# LISTED RECORDS
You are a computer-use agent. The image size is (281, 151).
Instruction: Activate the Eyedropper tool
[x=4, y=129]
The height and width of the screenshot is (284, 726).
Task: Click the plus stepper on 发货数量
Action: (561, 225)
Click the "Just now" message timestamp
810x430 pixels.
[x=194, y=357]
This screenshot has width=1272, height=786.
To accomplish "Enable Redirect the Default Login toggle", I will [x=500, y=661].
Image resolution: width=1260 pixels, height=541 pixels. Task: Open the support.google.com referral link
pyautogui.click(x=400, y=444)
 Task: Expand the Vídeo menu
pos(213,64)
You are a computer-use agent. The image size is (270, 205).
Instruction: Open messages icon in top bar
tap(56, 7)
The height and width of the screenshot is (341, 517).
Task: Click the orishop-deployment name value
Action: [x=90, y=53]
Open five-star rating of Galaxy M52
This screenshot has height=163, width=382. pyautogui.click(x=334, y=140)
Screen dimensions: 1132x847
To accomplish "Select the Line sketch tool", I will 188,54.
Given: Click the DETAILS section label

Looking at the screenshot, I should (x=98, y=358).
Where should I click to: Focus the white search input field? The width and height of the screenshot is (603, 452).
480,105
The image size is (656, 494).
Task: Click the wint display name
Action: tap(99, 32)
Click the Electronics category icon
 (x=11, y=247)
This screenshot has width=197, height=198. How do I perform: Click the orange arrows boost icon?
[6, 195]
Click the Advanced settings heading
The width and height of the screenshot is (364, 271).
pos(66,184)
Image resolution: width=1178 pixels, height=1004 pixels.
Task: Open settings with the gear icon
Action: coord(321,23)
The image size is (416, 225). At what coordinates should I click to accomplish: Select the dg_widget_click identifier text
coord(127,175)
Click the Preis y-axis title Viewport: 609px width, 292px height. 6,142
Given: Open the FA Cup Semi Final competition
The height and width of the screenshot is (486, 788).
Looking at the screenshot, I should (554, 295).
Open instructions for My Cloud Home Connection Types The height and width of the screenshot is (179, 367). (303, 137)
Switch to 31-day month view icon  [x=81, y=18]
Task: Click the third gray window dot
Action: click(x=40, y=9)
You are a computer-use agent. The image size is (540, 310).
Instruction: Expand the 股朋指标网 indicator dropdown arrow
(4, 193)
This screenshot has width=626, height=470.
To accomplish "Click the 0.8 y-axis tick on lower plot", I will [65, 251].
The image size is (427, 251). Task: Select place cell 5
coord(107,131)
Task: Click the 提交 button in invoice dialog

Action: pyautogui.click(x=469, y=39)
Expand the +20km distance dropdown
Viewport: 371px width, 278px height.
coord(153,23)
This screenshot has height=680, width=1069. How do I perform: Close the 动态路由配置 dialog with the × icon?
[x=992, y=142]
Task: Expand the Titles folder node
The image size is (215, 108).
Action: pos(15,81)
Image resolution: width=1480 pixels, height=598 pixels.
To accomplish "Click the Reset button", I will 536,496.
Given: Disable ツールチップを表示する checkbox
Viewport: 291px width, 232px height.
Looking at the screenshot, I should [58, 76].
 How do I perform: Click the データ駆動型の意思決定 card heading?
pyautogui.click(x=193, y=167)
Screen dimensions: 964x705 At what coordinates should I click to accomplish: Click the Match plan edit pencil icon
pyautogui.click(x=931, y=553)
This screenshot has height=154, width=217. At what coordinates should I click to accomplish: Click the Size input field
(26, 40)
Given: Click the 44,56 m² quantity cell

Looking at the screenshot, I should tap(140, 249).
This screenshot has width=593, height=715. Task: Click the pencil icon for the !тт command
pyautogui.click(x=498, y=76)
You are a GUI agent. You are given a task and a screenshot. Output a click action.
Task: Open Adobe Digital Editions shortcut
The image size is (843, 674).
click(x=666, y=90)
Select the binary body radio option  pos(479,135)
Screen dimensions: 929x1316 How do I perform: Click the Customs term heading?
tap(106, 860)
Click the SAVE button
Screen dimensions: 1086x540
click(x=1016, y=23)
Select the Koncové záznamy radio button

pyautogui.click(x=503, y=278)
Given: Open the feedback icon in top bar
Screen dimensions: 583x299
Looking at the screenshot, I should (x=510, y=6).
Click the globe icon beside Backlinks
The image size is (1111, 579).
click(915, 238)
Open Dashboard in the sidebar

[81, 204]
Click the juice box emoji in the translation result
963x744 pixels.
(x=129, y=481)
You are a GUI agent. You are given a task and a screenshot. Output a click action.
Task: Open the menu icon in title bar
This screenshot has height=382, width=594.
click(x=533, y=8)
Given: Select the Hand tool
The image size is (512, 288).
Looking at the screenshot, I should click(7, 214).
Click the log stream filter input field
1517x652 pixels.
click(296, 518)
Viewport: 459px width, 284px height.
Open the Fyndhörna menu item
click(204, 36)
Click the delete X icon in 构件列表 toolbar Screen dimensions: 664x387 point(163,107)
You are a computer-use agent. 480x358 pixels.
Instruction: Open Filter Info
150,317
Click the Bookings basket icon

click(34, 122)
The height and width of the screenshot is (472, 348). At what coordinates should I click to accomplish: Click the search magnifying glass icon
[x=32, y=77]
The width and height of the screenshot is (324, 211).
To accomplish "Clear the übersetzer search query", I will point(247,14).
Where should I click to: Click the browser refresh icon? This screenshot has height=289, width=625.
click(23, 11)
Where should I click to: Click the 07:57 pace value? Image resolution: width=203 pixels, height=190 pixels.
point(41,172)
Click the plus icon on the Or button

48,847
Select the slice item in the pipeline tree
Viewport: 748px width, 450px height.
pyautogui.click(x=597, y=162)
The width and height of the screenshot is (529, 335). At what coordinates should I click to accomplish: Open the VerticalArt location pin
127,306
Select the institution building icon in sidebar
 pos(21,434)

# YOUR GOAL
Identify every line above that includes the word "agent", and show those lines.

# ANSWER
You are a computer-use agent. The image size is (281, 151).
You are a computer-use agent. The image size is (270, 205).
You are a computer-use agent. The image size is (540, 310).
You are a GUI agent. You are given a task and a screenshot. Output a click action.
You are a GUI agent. You are given a task and a screenshot. Output a click action.
You are a computer-use agent. 480x358 pixels.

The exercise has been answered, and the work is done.